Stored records
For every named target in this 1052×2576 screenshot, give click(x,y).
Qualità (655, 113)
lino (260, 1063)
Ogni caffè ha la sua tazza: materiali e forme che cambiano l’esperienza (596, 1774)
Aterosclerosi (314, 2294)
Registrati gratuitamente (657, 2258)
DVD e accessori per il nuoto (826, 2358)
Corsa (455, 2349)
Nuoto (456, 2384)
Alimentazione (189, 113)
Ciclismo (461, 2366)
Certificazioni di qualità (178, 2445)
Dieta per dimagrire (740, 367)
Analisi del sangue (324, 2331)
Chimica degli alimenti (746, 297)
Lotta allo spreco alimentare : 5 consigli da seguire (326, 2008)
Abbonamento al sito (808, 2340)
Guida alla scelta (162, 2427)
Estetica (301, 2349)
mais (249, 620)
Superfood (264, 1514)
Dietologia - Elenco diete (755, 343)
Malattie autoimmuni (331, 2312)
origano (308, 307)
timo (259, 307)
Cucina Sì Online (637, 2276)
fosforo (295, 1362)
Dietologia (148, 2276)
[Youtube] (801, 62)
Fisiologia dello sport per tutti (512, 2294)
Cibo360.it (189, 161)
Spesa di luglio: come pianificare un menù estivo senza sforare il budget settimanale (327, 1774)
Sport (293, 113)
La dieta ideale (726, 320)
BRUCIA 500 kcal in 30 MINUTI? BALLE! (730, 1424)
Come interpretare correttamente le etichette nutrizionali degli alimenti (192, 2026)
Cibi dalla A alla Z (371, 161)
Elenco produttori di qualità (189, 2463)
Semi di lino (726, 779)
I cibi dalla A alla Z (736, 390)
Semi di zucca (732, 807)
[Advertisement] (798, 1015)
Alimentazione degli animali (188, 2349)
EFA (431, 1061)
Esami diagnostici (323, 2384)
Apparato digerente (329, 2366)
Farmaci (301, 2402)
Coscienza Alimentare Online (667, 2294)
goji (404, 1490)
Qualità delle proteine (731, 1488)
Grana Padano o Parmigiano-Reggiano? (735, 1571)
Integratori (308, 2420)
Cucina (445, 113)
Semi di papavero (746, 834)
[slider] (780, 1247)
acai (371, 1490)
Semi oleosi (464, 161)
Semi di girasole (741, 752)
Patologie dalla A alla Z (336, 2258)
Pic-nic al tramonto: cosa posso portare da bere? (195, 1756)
--
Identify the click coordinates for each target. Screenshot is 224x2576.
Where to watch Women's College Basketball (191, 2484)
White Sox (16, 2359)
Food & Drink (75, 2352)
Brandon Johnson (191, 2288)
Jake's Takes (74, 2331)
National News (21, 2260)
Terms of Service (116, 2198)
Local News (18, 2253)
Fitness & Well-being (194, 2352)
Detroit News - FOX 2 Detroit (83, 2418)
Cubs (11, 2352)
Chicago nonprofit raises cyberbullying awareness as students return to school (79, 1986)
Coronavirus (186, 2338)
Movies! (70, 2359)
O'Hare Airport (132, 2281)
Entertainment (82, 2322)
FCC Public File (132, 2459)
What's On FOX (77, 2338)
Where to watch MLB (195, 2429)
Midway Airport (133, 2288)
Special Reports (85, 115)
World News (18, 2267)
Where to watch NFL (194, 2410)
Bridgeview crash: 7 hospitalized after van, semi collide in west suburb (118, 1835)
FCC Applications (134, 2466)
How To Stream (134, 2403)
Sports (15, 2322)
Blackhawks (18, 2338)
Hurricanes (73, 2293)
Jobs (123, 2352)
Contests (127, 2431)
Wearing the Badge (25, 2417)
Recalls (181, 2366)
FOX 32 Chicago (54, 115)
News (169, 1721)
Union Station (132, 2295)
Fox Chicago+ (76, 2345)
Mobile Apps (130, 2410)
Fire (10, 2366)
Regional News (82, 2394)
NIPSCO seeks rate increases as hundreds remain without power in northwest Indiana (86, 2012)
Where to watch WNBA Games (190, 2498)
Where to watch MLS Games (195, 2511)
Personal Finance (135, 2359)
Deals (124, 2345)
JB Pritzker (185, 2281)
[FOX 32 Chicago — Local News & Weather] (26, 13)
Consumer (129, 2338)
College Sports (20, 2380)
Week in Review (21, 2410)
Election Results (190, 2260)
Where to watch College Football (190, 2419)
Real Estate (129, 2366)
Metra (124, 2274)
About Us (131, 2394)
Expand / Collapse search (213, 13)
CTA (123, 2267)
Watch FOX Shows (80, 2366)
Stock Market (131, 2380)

Your task.
Once the line with "Food & Drink (75, 2352)" is found in the records above, print exactly that line and every line after it through the line with "Wearing the Badge (25, 2417)".

Result of the task.
Food & Drink (75, 2352)
Brandon Johnson (191, 2288)
Jake's Takes (74, 2331)
National News (21, 2260)
Terms of Service (116, 2198)
Local News (18, 2253)
Fitness & Well-being (194, 2352)
Detroit News - FOX 2 Detroit (83, 2418)
Cubs (11, 2352)
Chicago nonprofit raises cyberbullying awareness as students return to school (79, 1986)
Coronavirus (186, 2338)
Movies! (70, 2359)
O'Hare Airport (132, 2281)
Entertainment (82, 2322)
FCC Public File (132, 2459)
What's On FOX (77, 2338)
Where to watch MLB (195, 2429)
Midway Airport (133, 2288)
Special Reports (85, 115)
World News (18, 2267)
Where to watch NFL (194, 2410)
Bridgeview crash: 7 hospitalized after van, semi collide in west suburb (118, 1835)
FCC Applications (134, 2466)
How To Stream (134, 2403)
Sports (15, 2322)
Blackhawks (18, 2338)
Hurricanes (73, 2293)
Jobs (123, 2352)
Contests (127, 2431)
Wearing the Badge (25, 2417)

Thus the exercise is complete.